広間がどう揺れようと、この瞬間は二人の世界。
何を囁かれても構わない。
だって、殿下が私を選んでくださったのだから。
迷いなどなく、私は妃席へと歩み、青き瞳の隣に腰を下ろした。
◆
大広間のざわめきが渦のように膨らんでいく。
杯が転がり、扇が滑り落ち、囁きが鎖のように重なり合った。
列席する貴族夫人たちの眼差しは氷の刃のように冷たく、老臣の顔には露骨な不快が刻まれる。
レイラは頬を引きつらせて杯を握り、アシェラは紅を引いた口元の笑みを凍りつかせたまま。

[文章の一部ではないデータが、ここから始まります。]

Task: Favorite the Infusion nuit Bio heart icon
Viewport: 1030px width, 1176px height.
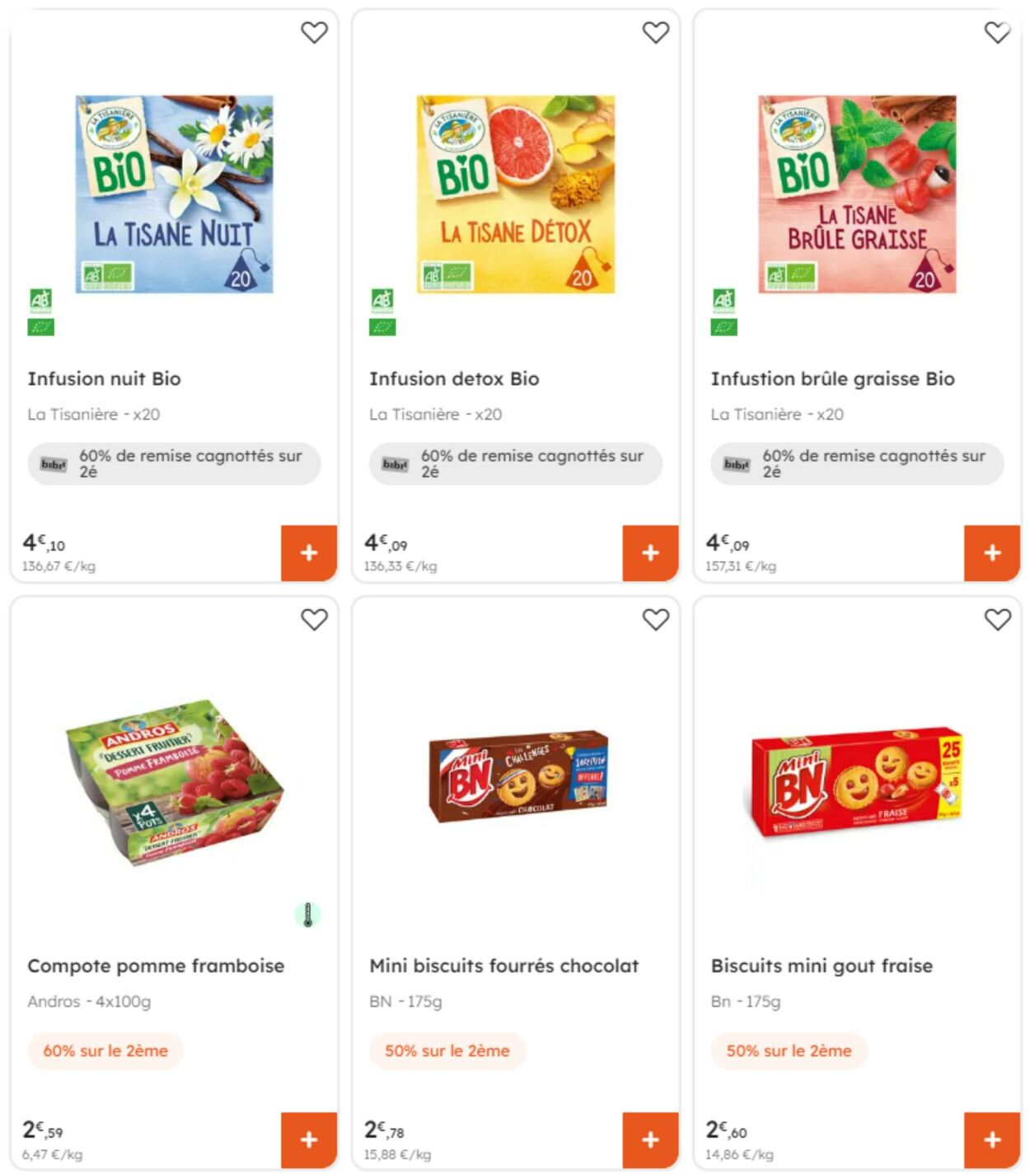Action: coord(314,33)
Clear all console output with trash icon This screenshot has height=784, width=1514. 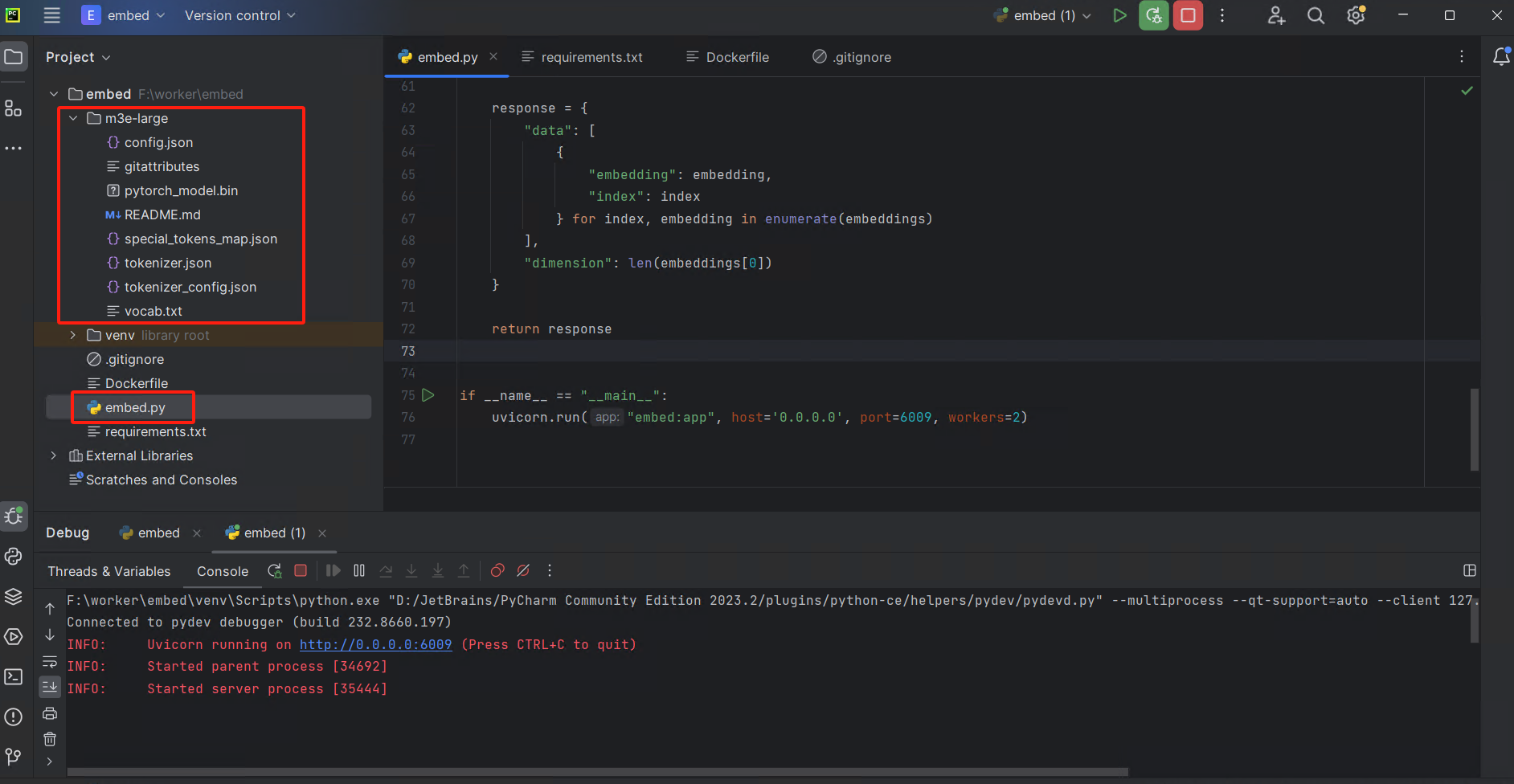(50, 739)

アナヒータはひと呼吸、瞼を伏せ、政務座の書記たちは息を呑んで動けなくなっている。
そんな空気を裂くように、サフィアは恍惚の笑みを浮かべ妃席に腰を下ろした。
鎧を脱いだ肩先に蝋燭の光が降り、ただ「選ばれた者」としてそこに存在する。
アルシオンの青い瞳もまた、一点の迷いなく彼女だけを映していた。
――その光景を、真正面から見せつけられる。
セレナは扇を握りしめ、胸の奥で押し殺すように思う。
(殿下……いったい何をお考えなの?)
(せっかく……後宮が少しずつ明るさを取り戻してきたのに。どうして、こんなふうに…)
視線を巡らせれば、場全体がざわつきに呑まれている。
侍女たちは顔を伏せ、次の手を探りかねている。
(ずっと正妃について考えていた。私なりに……)
そう思いながら、再び二人へと視線を向けた。
青い瞳と、恍惚の笑みで寄り添う姿が胸を刺し、言葉にならないざわめきが広がっていった。
。
セレナ「お読みくださりありがとうございます(^^)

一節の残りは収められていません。